In this context, this is best illustrated by considering the case where two people post roughly the same joke (something that happens a lot on reddit, hah). The comment that appears secondly in ordering given to the user will obviously suffer more downvotes. In this situation this would likely be addressed by one of the comments slowly losing out over time. However, there is certainly a nonzero chance that this approach will converge to some suboptimal ordering.

While this final ordering is probably going to be pretty close to the best one in practice, in any theoretical analysis, this fact directly implies the algorithm must have O(n) regret.

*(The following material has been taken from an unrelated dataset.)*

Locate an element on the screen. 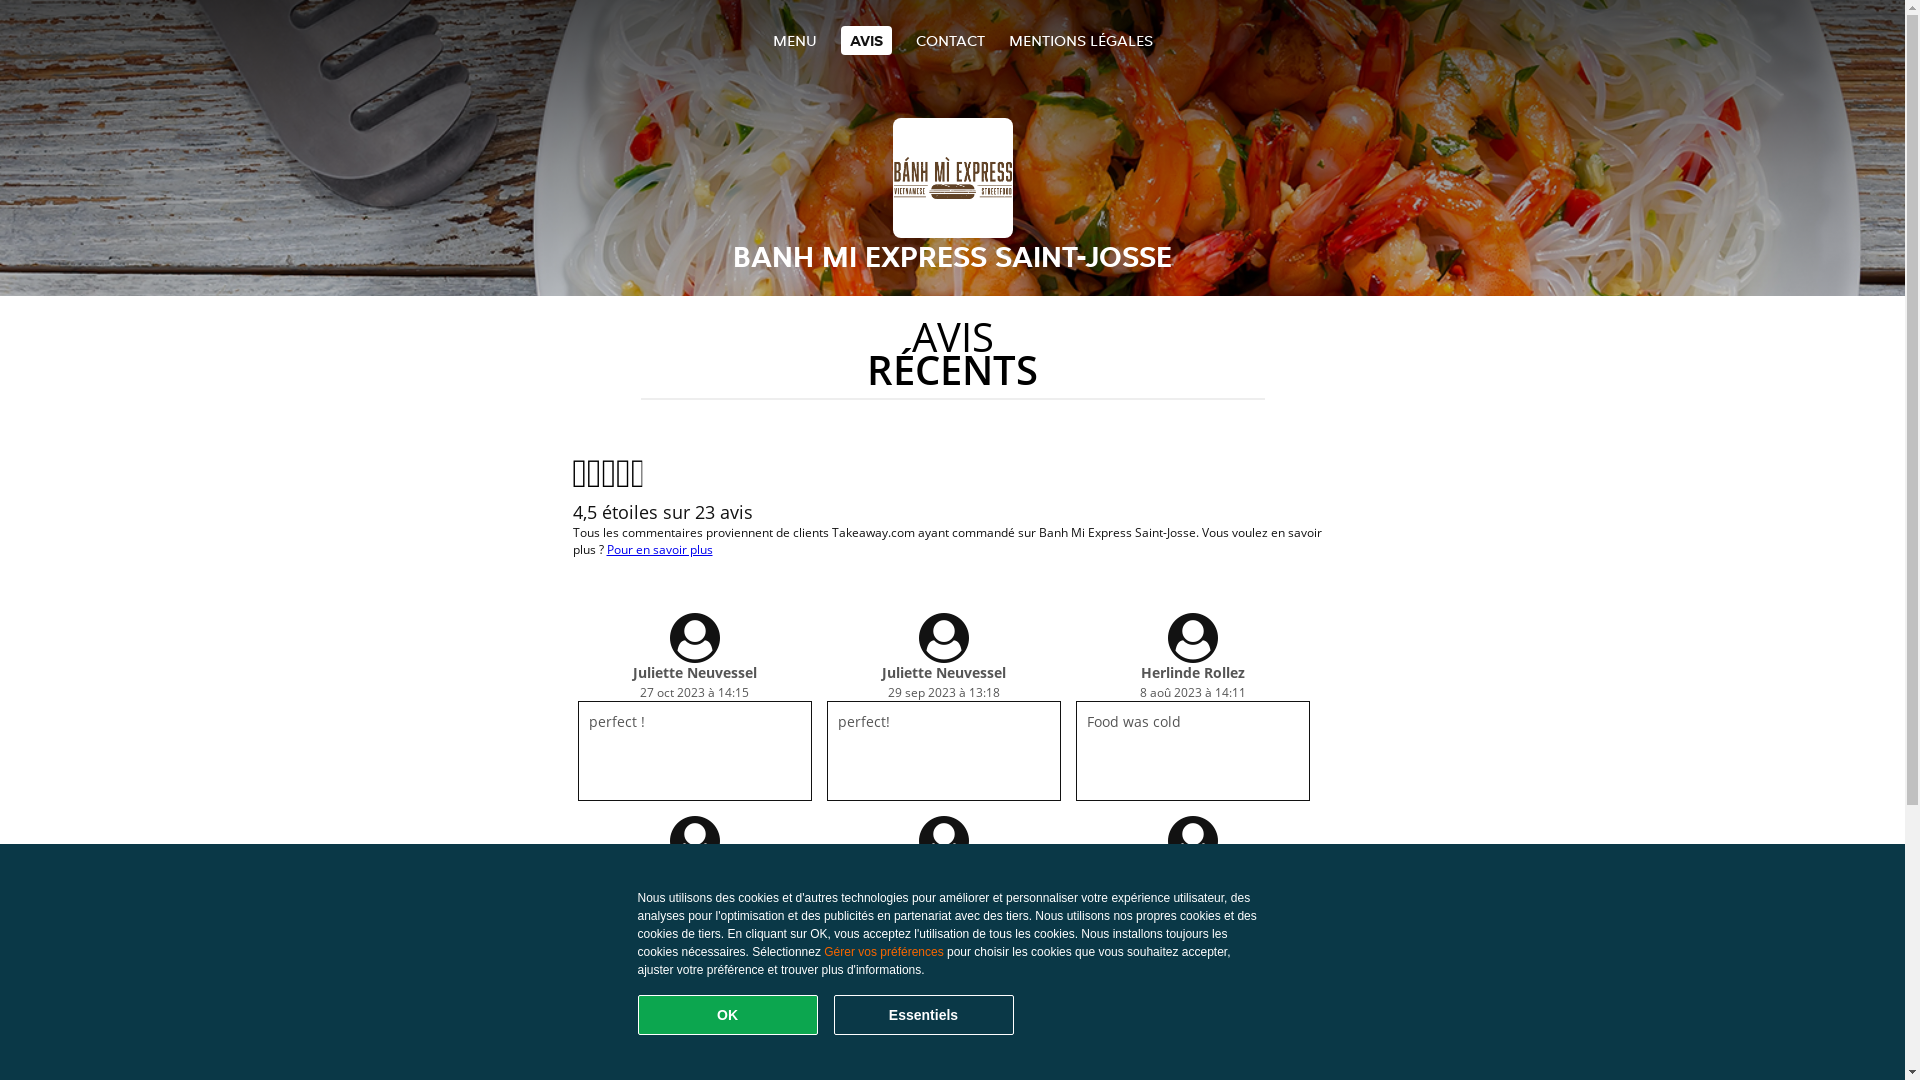 The width and height of the screenshot is (1920, 1080). Essentiels is located at coordinates (924, 1015).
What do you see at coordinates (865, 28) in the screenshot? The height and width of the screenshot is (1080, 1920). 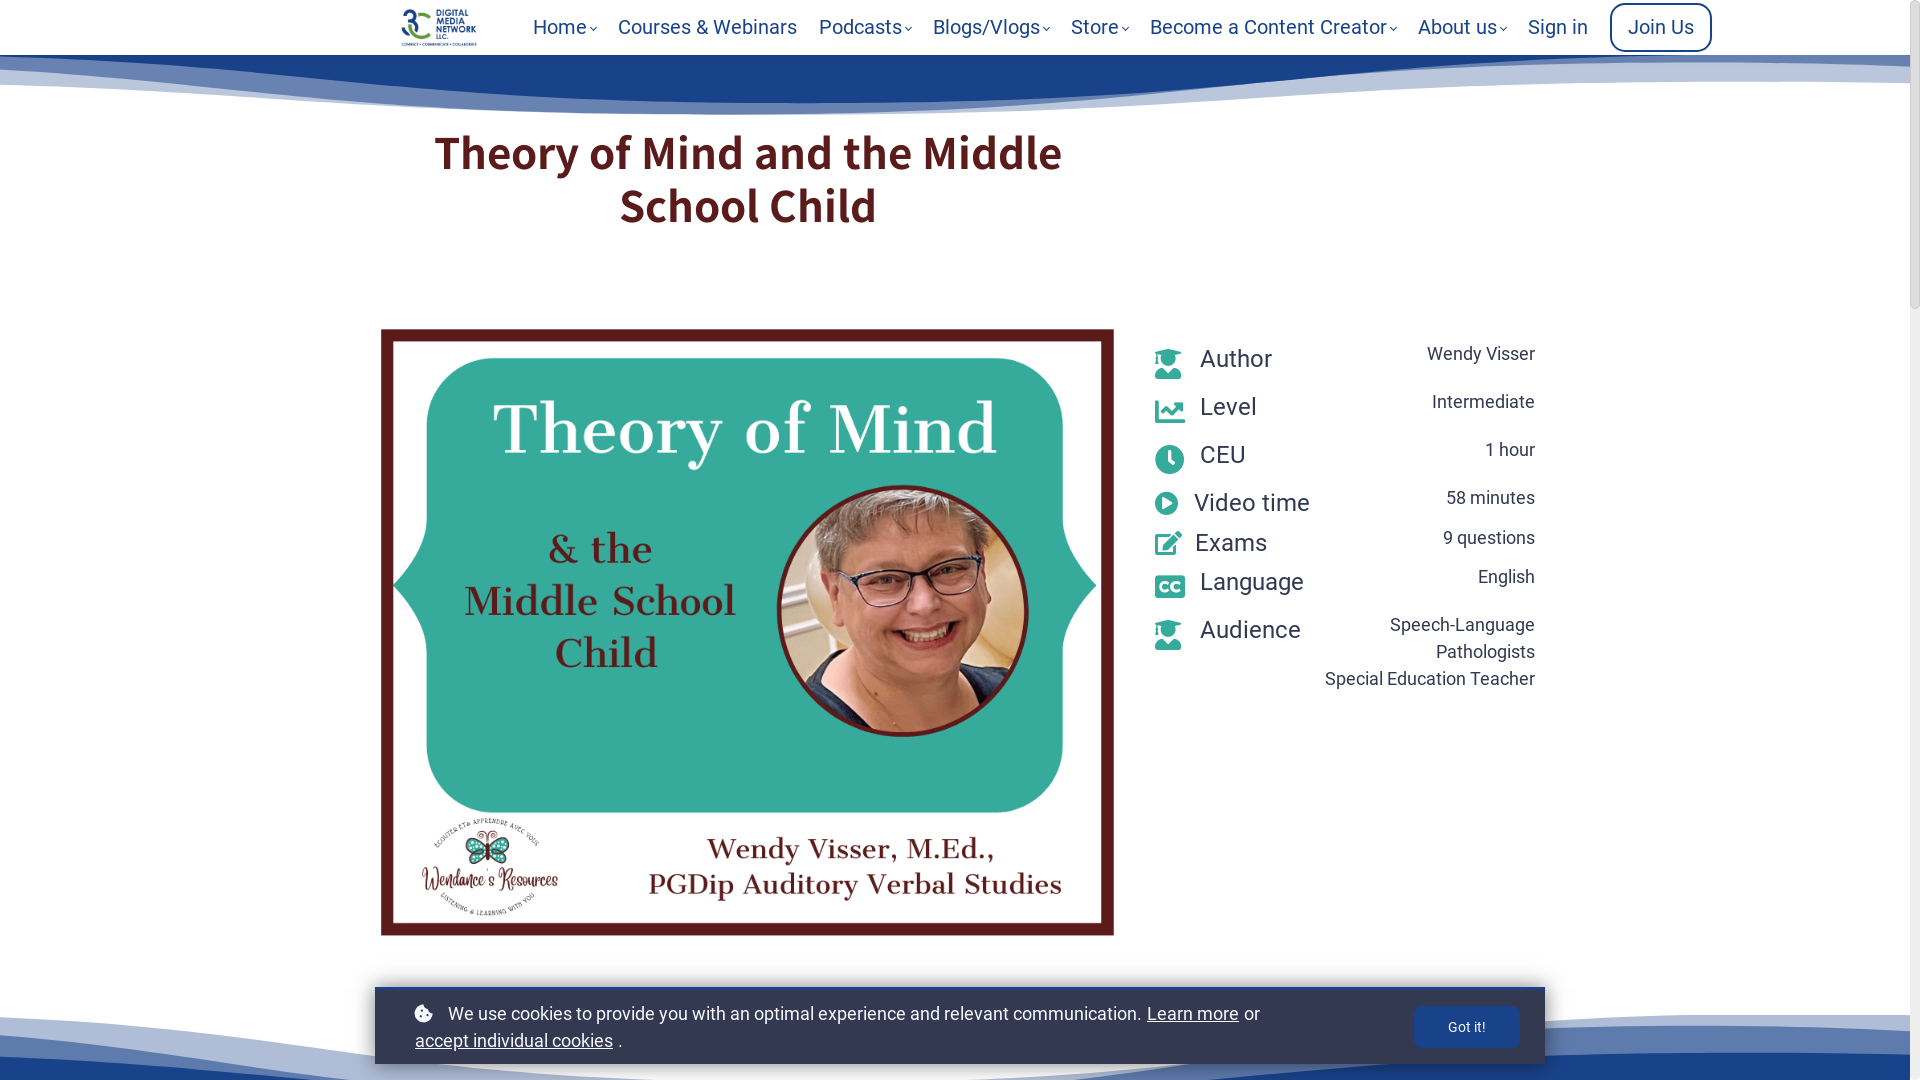 I see `Podcasts` at bounding box center [865, 28].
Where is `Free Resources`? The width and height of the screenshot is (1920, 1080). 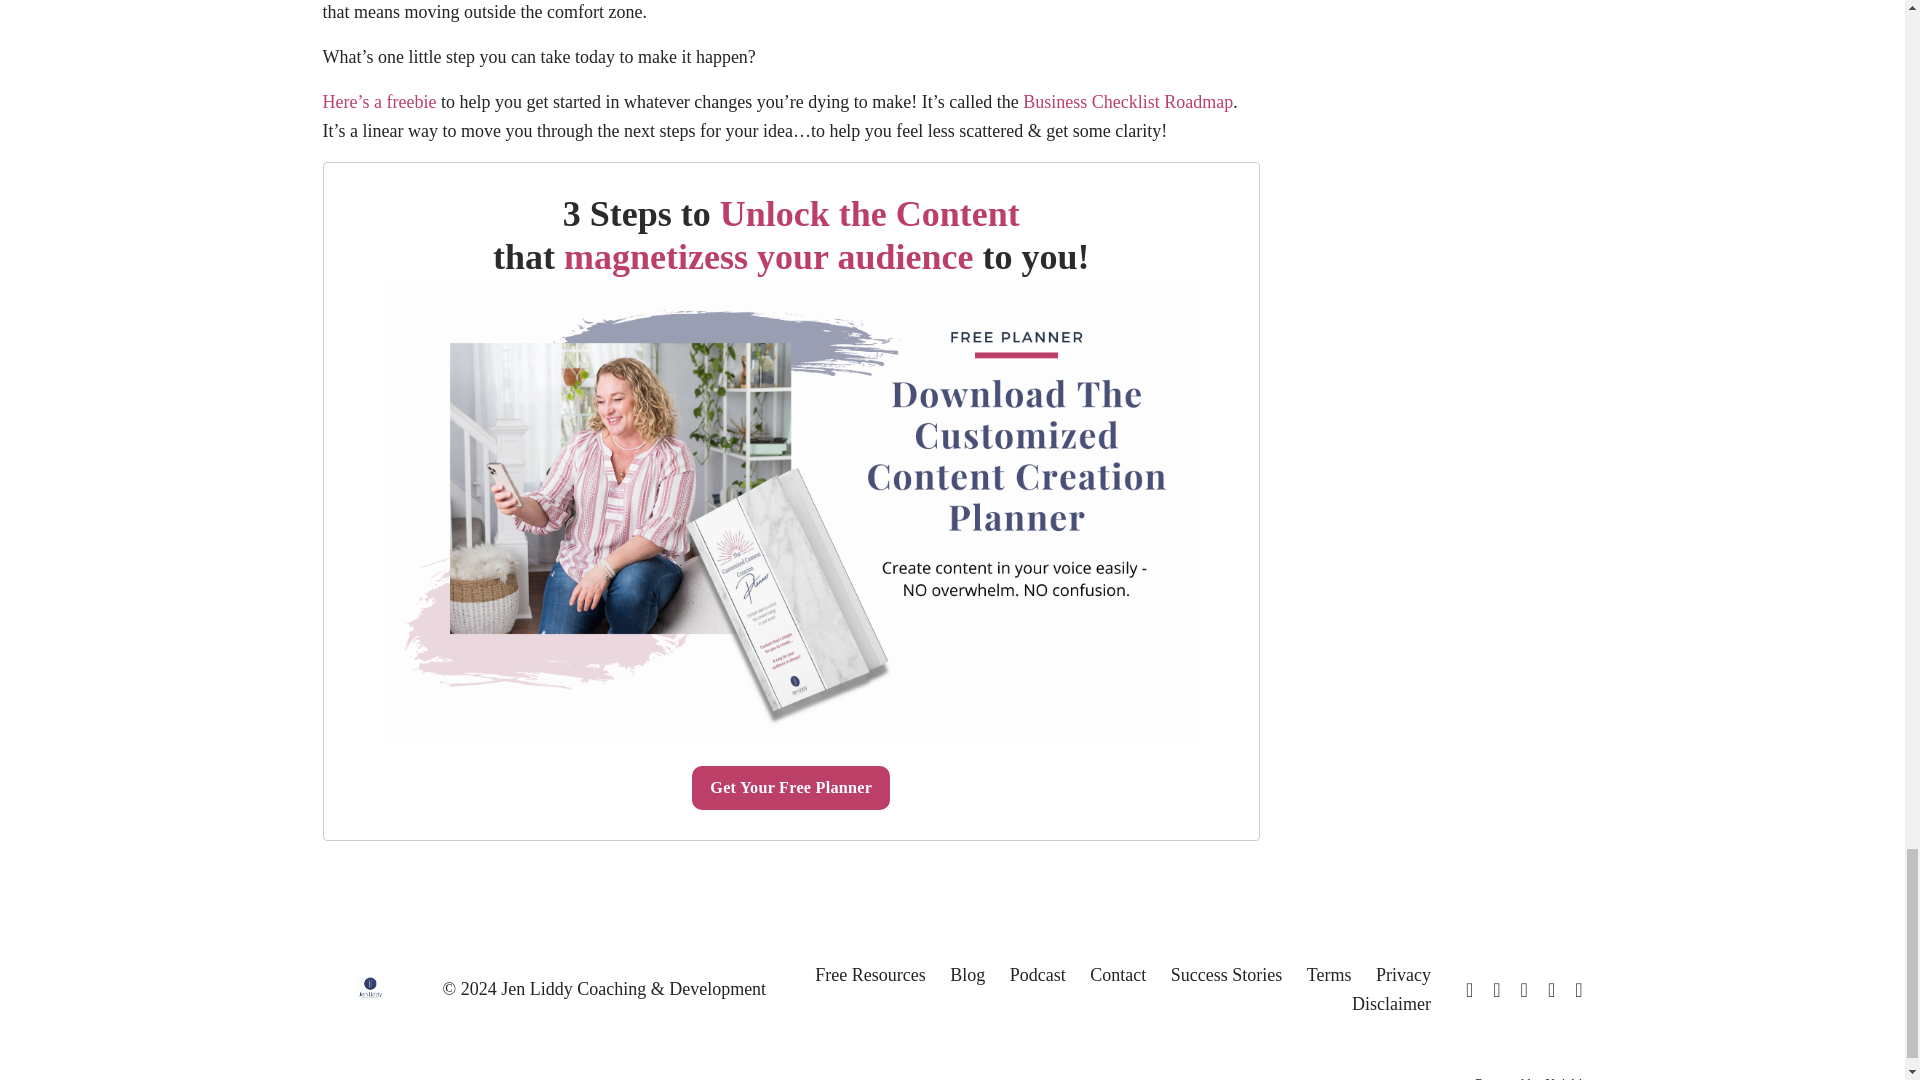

We could, though, find the optimal ordering in O(log n) time by simply making each "arm" define an entire ordering (the payoff would be the total ratio of up/down votes for that sample). Of course, this would create K! arms, which is a rather large constant multiplier on that log term.

Yes. Decaying feedback is very easy to implement,...

2013-04-25T12:02:51.346-07:00

Yes. Decaying feedback is very easy to implement, though a bit dangerous as well since eventually everything can decay to complete ignorance (which you probably don't want).

With the beta distribution, there are two parameters which can be equated with the number of positive and the number of negative ratings. If these decay with time, the system reverts to its prior.

My own feeling is that the preferable way to do this decay is to use a mixture of very long-term and medium to short term decays. That way the system won't revert to complete ignorance, but will revert to a less emphatic state.

It is also possible to restart new bandits at intervals and use a meta-bandit to decide which bandit is better, the brand-new naive one or the wise old one. The meta-bandit can have a simple forgetting strategy. This effectively implements change-point detection.

Your idea to use this sort of system for app rating is an excellent idea.

Can this be modified so the weight of votes decays...

2013-04-25T11:41:23.546-07:00

Can this be modified so the weight of votes decays overtime? While comment quality isn't going to change overtime (and all your votes are going to happen in a short period of time) this isn't true for voting on things like apps. In the case of apps you'd like to give an app that has a poor score it a chance to re-assert itself if it hasn't received a vote for a while. And similarly a highly scored app should be able to drop if all the recent votes are negative (even if they have been positive for a long time).